--- START ---
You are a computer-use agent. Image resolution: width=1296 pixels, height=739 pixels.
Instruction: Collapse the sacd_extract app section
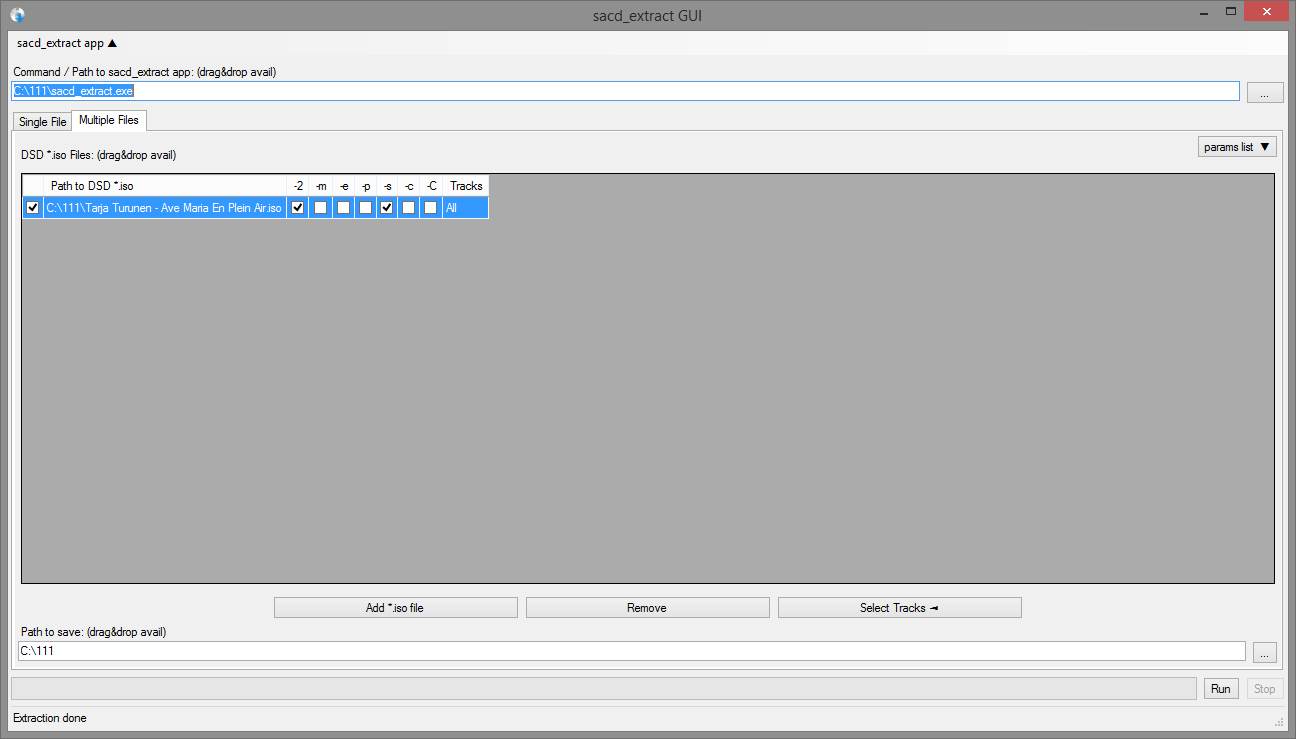click(67, 43)
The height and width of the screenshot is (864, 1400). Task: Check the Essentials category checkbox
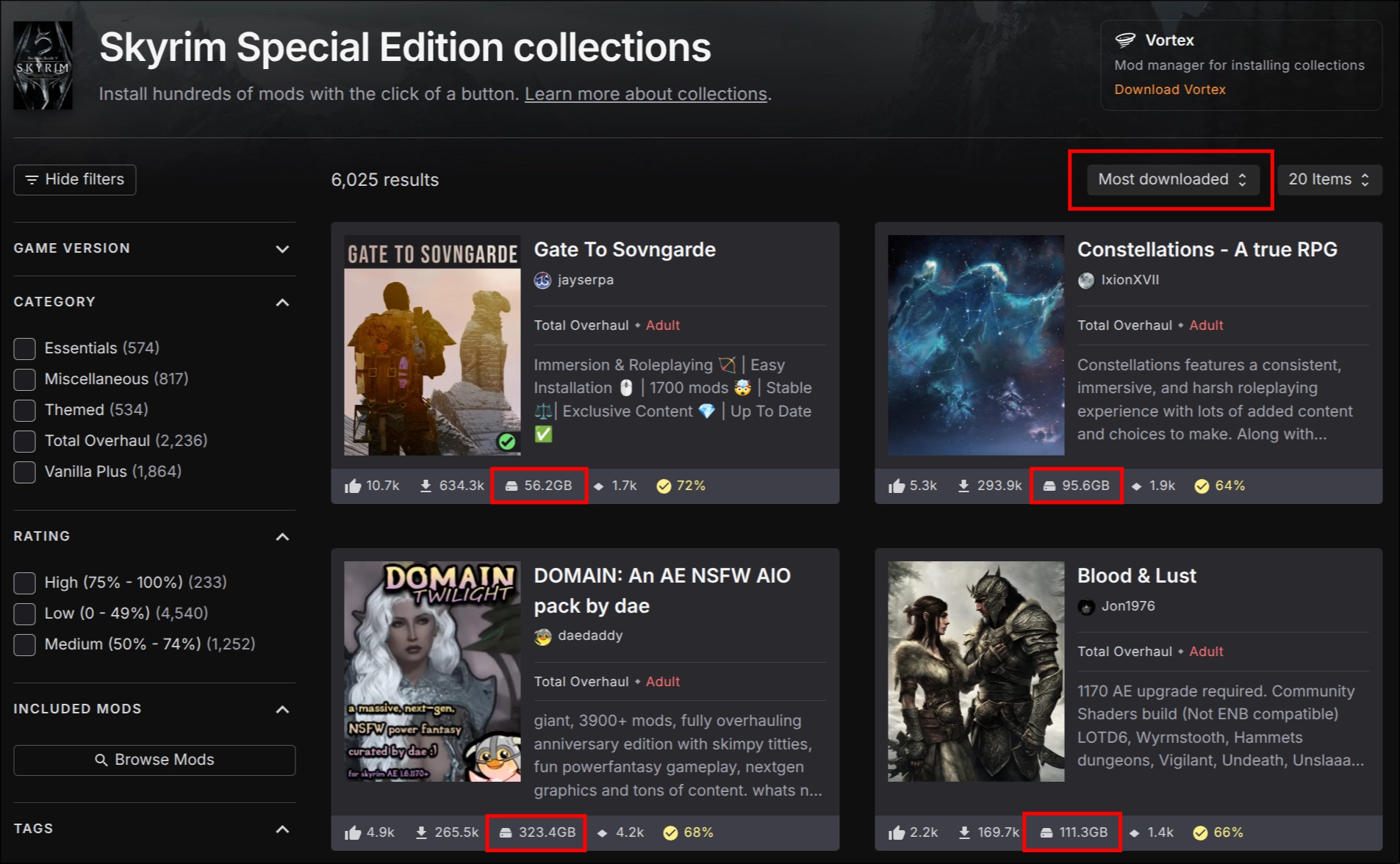[x=25, y=348]
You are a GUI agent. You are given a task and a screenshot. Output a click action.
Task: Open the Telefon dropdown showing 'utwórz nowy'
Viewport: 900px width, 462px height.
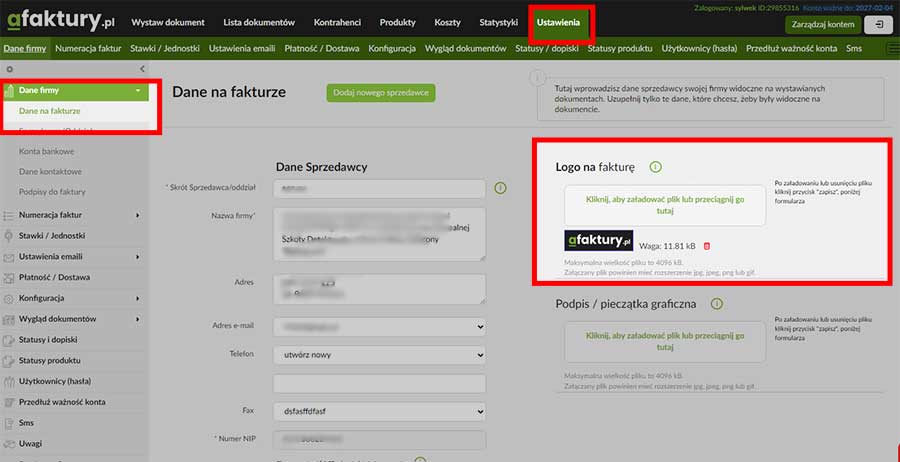379,354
--- END ---
Transcribe the records in full and exactly. Pictures stay out.

You are a computer-use agent. Image resolution: width=1296 pixels, height=739 pixels.
Instruction: Collapse the sacd_extract app section
click(67, 43)
The height and width of the screenshot is (864, 1400). Task: Check the Essentials category checkbox
[x=25, y=348]
You are a GUI agent. You are given a task and a screenshot. Output a click action.
Task: Open the Telefon dropdown showing 'utwórz nowy'
Viewport: 900px width, 462px height.
379,354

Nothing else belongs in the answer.